▶ **Exercise directions**
Locate and copy each line in the data that contains the word "Rebody".

▶ **Data to examine**
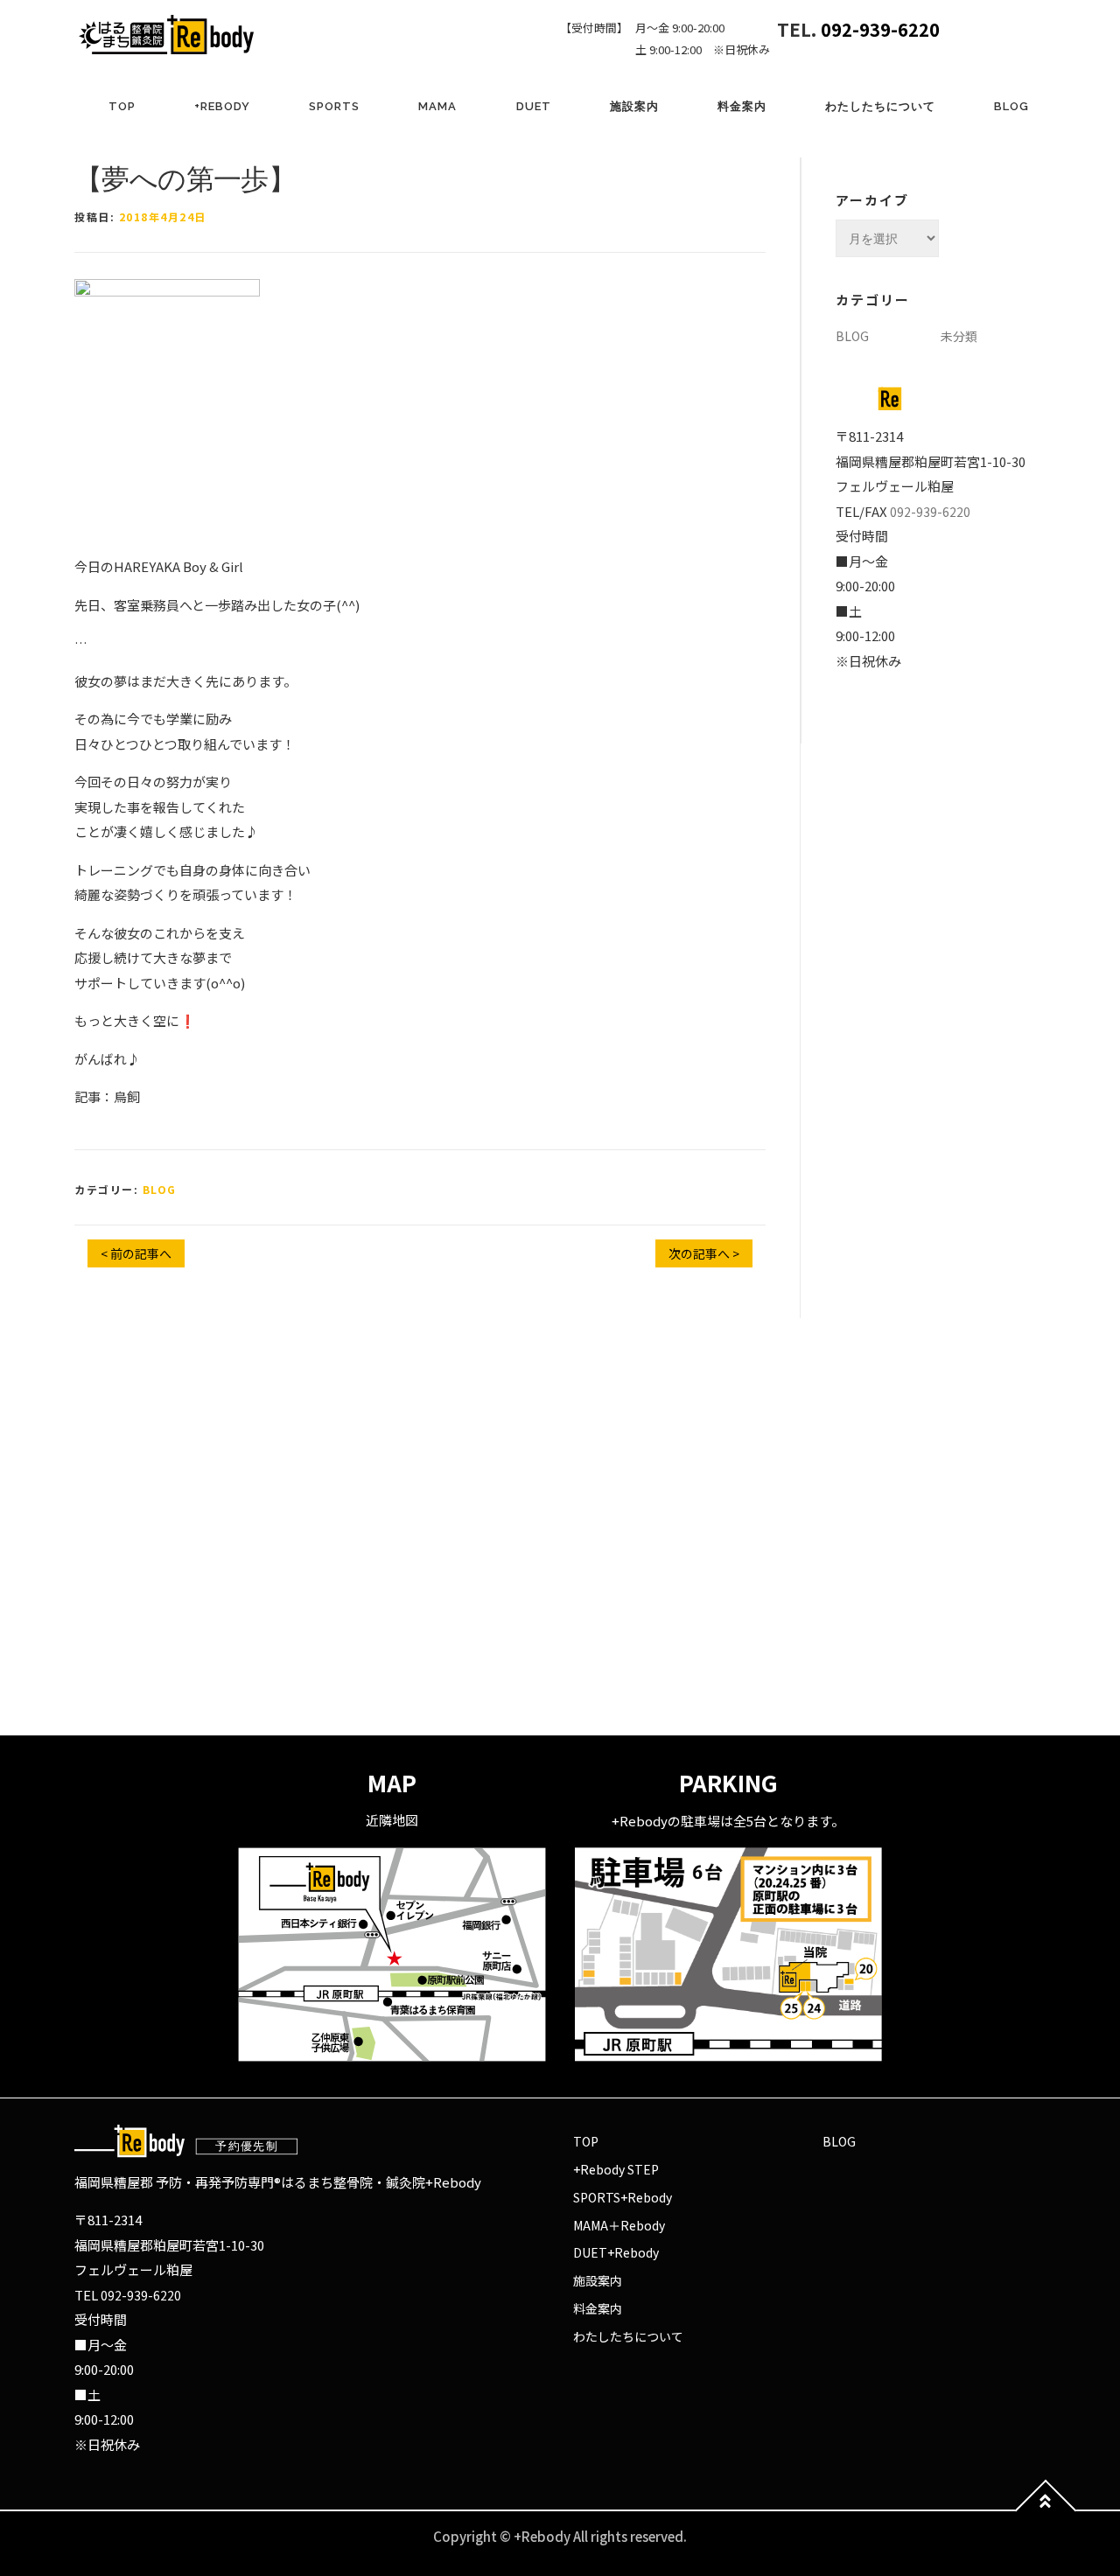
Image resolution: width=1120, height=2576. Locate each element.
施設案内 (634, 106)
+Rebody (222, 106)
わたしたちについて (880, 106)
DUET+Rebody (616, 2252)
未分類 (959, 336)
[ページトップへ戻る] (1046, 2511)
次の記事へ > (703, 1253)
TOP (122, 106)
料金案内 (742, 106)
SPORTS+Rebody (622, 2197)
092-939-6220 (880, 29)
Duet (533, 106)
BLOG (1011, 106)
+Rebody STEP (616, 2169)
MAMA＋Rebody (619, 2225)
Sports (334, 106)
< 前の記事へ (136, 1253)
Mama (437, 106)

▶ **Answer to this task**
+Rebody (222, 106)
DUET+Rebody (616, 2252)
SPORTS+Rebody (622, 2197)
+Rebody STEP (616, 2169)
MAMA＋Rebody (619, 2225)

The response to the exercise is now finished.